List experiments are a commonly used social scientific tool for measuring the prevalence of illegal or undesirable attributes in a population. In the context of electoral fraud, list experiments have been successfully used in locations as diverse as Lebanon, Russia and Nicaragua. They present our best tool for detecting fraudulent voting in the United States.*

I'm not sure that list experiments are the best tool for detecting fraudulent voting in the United States. But, first, let's introduce the list experiment.

The list experiment goes back at least to Judith Droitcour Miller's 1984 dissertation, but she called the procedure the item count method (see page 188 of this 1991 book). Ahlquist, Mayer, and Jackman (2013) reported results from list experiments that split a sample into two groups: members of the first group received a list of 4 items and were instructed to indicate how many of the 4 items applied to themselves; members of the second group received a list of 5 items -- the same 4 items that the first group received, plus an additional item -- and were instructed to indicate how many of the 5 items applied to themselves. The difference in the mean number of items selected by the groups was then used to estimate the percent of the sample and -- for weighted data -- the percent of the population to which the fifth item applied.

Ahlquist, Mayer, and Jackman (2013) reported four list experiments from September 2013, with these statements as the fifth item:

  • "I cast a ballot under a name that was not my own."
  • "Political candidates or activists offered you money or a gift for your vote."
  • "I read or wrote a text (SMS) message while driving."
  • "I was abducted by extraterrestrials (aliens from another planet)."

Figure 4 of Ahlquist, Mayer, and Jackman (2013) displayed results from three of these list experiments:

amj2013f4

My presumption is that vote buying and voter impersonation are low frequency events in the United States: I'd probably guess somewhere between 0 and 1 percent, and closer to 0 percent than to 1 percent. If that's the case, then a list experiment with 3,000 respondents is not going to detect such low frequency events. 95 percent confidence intervals for weighted estimates in Figure 4 appear to span 20 percentage points or more: the weighted 95 percent confidence interval for vote buying appears to range from -7 percent to 17 percent. Moreover, notice how much estimates varied between the December 2012 and September 2013 waves of the list experiment: the point estimate for voter impersonation in December 2012 was 0 percent, and the point estimate for voter impersonation in September 2013 was -10 percent, a ten-point swing in point estimates.

So, back to the original point, list experiments are not the best tool for detecting vote fraud in the United States because vote fraud in the United States is a low frequency event that list experiments cannot detect without an improbably large sample size: the article indicates that at least 260,000 observations would be necessary to detect a 1% difference.

If that's the case, then what's the purpose of a list experiment to detect vote fraud with only 3,000 observations? Ahlquist, Mayer, and Jackman (2013, p. 31) wrote that:

From a policy perspective, our findings are broadly consistent with the claims made by opponents of stricter voter ID laws: voter impersonation was not a serious problem in the 2012 election.

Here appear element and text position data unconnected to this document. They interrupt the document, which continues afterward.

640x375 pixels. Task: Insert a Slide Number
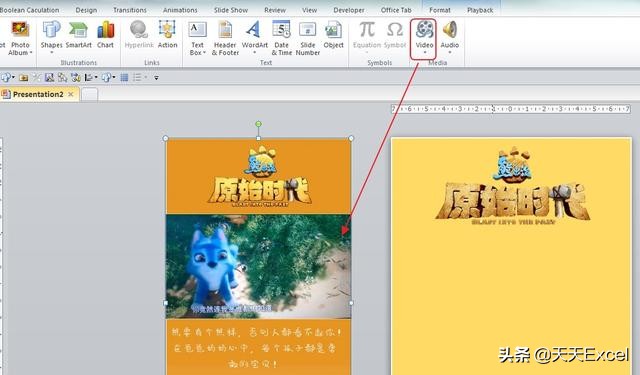308,38
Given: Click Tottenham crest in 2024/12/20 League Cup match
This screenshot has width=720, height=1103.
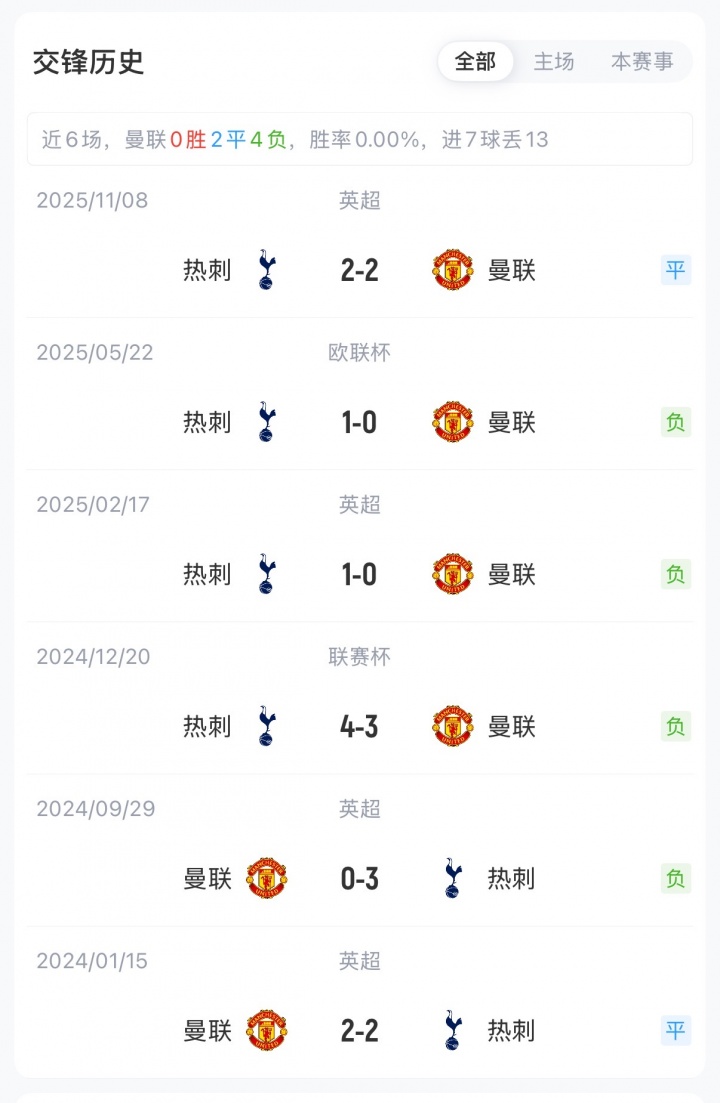Looking at the screenshot, I should pos(266,726).
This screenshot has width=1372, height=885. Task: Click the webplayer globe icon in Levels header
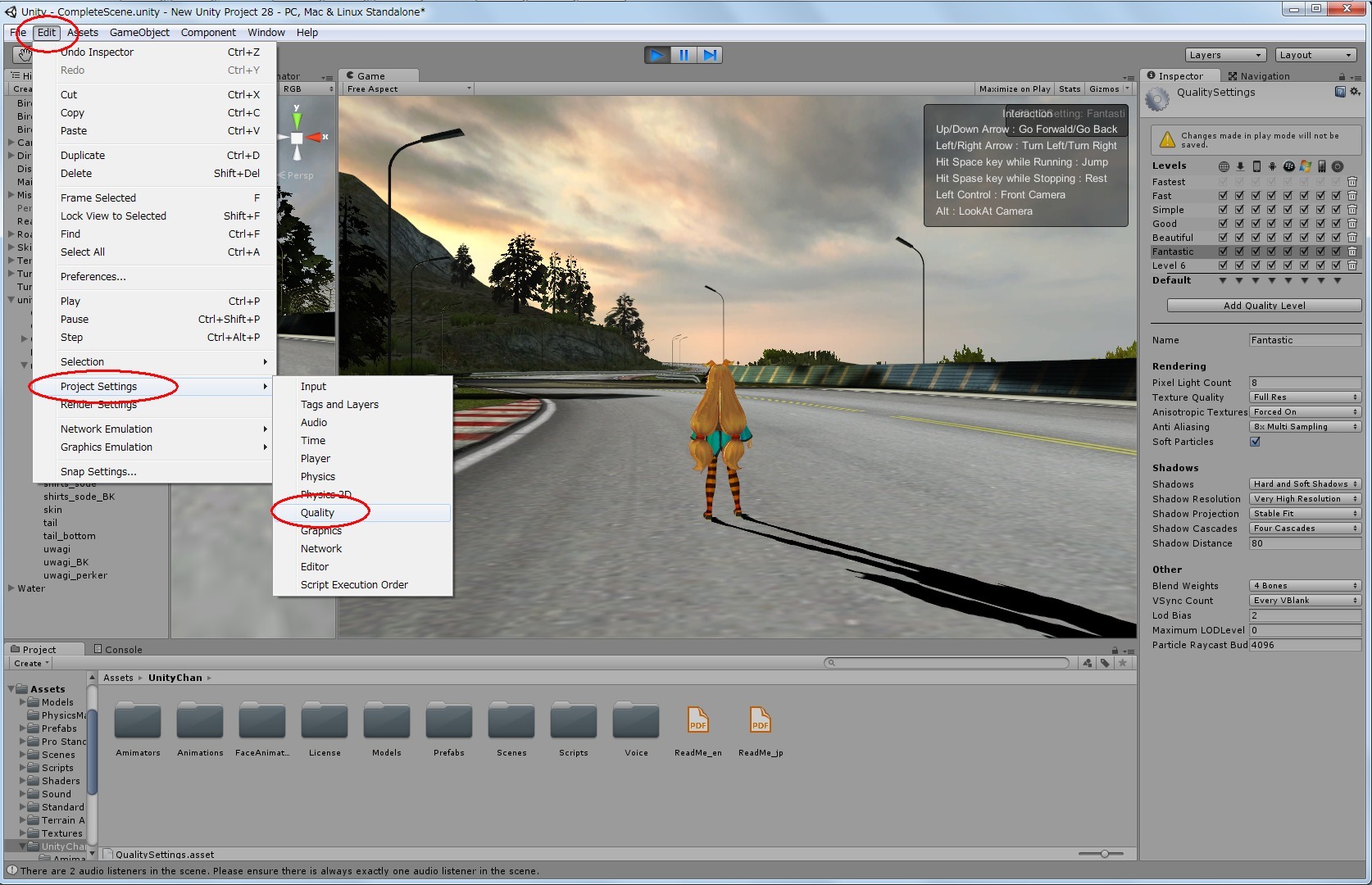point(1224,166)
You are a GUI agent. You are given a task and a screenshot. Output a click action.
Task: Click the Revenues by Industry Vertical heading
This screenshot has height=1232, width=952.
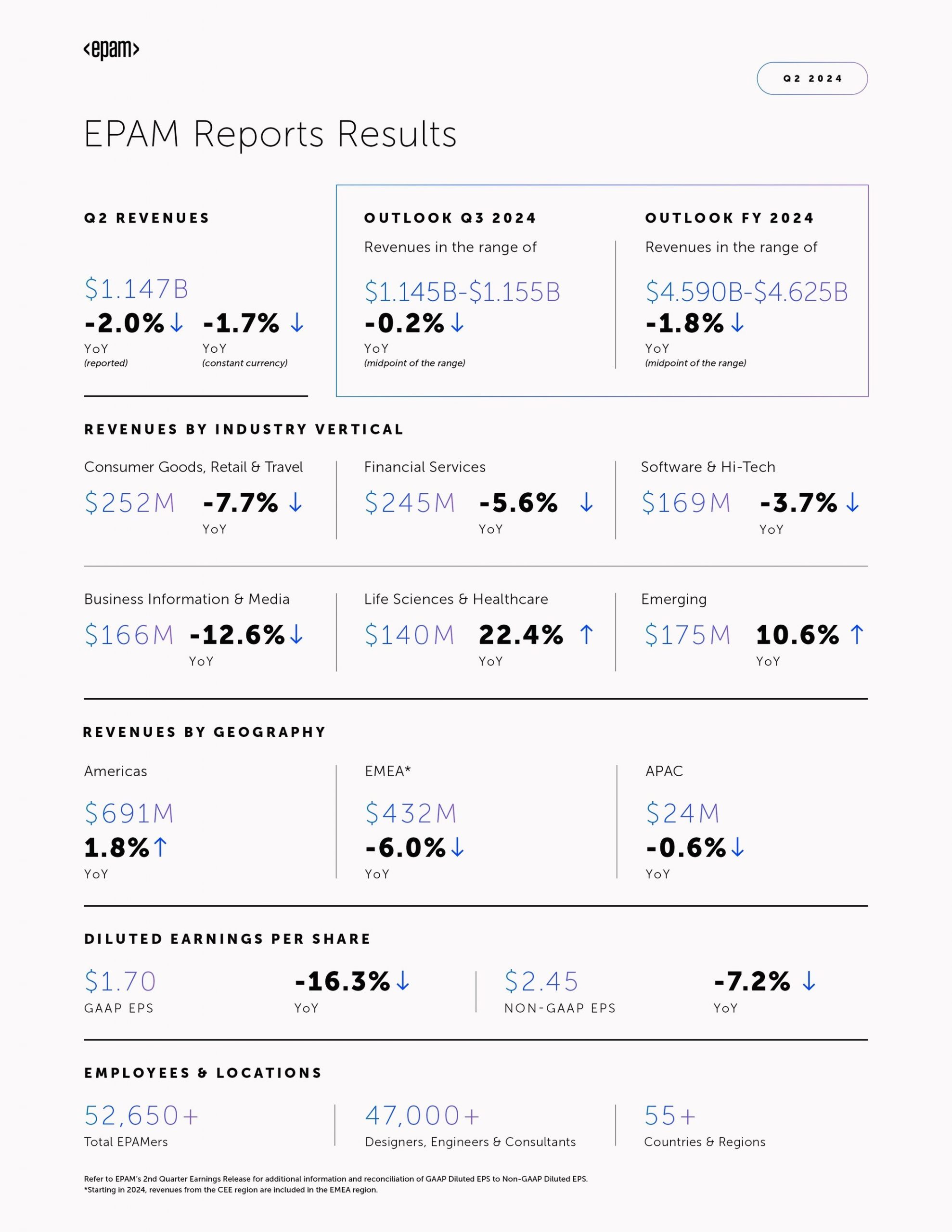pos(244,429)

The implication appears to be that vote fraud is a serious problem only if the fraud is common. But there's a lot of problems that are serious without being common.

So, if list experiments are not the best tool for detecting vote fraud in the United States, then what is a better way? I think that -- if the goal is detecting the presence of vote fraud and not estimating its prevalence -- then this is one of those instances in which journalism is better than social science.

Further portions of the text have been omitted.